This tajine of chicken with fries is a delicious dish from Morocco. It’s easy to make and can be served with couscous and a salad for a complete meal.
- 1 onion, diced
- 4 cloves garlic, minced
- 2 tablespoons olive oil
- 2 teaspoons paprika
- 1 teaspoon ground cumin
- 1 teaspoon ground coriander
- 1 teaspoon ground ginger
- 1/2 teaspoon turmeric
- 1/2 teaspoon cinnamon
- Salt and pepper, to taste
- 2 pounds boneless, skinless chicken thighs, cut into bite-sized pieces
- 1 cup chicken broth
- 1/4 cup fresh cilantro leaves, chopped
- 4 potatoes, peeled and cut into thick wedges
Heat the olive oil in a large Dutch oven over medium-high heat.
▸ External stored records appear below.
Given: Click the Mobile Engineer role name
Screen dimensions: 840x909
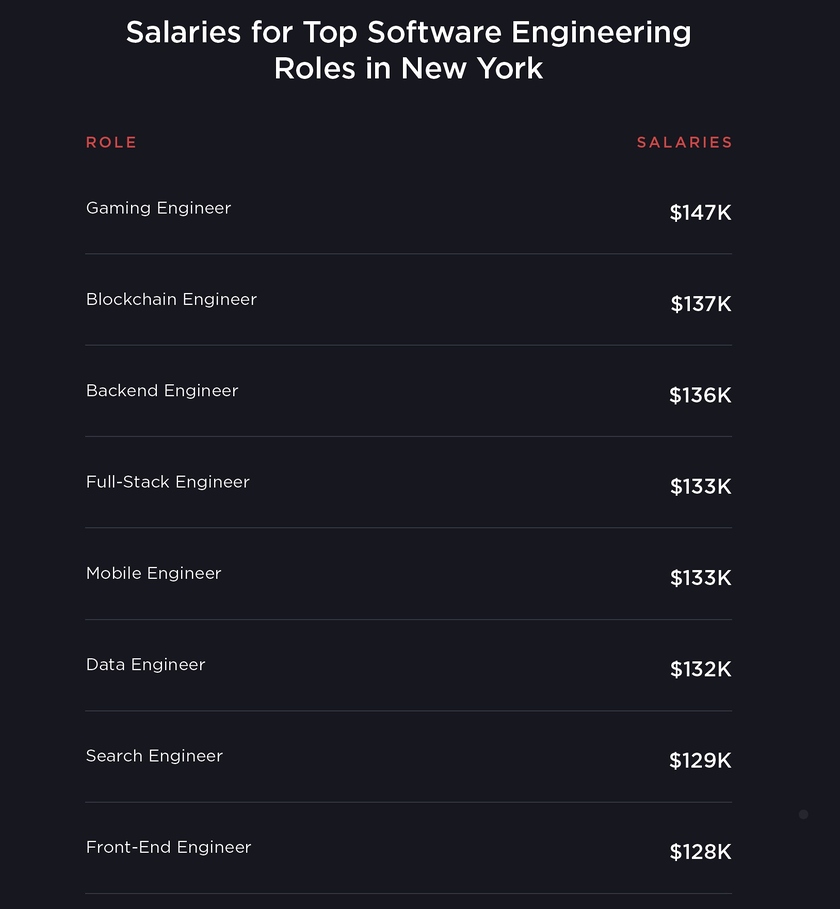Looking at the screenshot, I should click(154, 573).
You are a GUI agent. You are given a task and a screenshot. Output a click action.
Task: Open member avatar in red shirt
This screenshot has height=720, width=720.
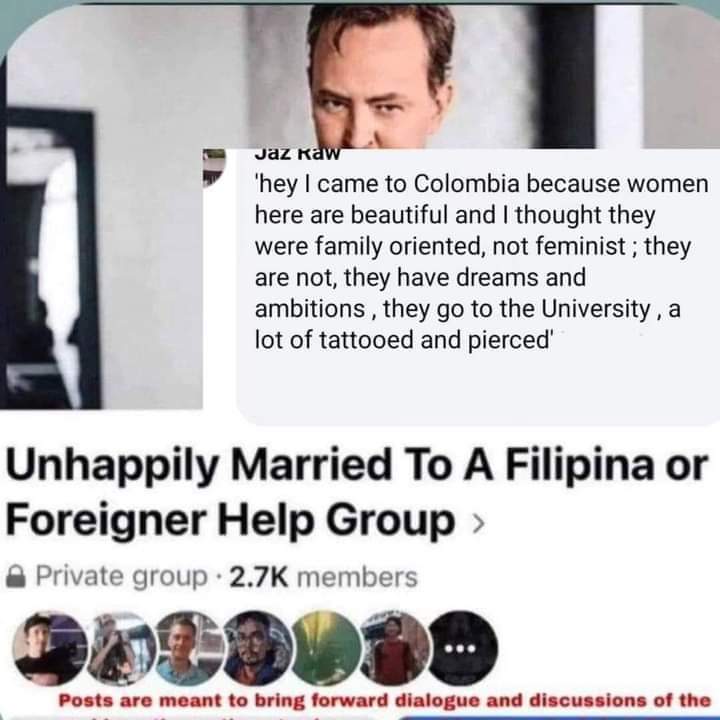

Add the onion and garlic and sauté until softened, about 5 minutes. Add the paprika, cumin, coriander, ginger, turmeric, cinnamon, salt and pepper and cook for 1 minute more. Add the chicken pieces and sauté until lightly browned on all sides.
Pour in the chicken broth and bring to a boil. Reduce the heat to low and simmer until the chicken is cooked through and the sauce has thickened slightly, about 15 minutes.
Meanwhile, preheat the oven to 400°F (200°C). Place the potato wedges onto a baking sheet lined with parchment paper. Drizzle with olive oil and sprinkle with salt. Toss to coat evenly. Bake until golden brown and crisp on the outside but tender inside, about 30 minutes.
To serve, spoon the tajine onto individual plates. Top with some of the crispy potato wedges and sprinkle with fresh cilantro leaves.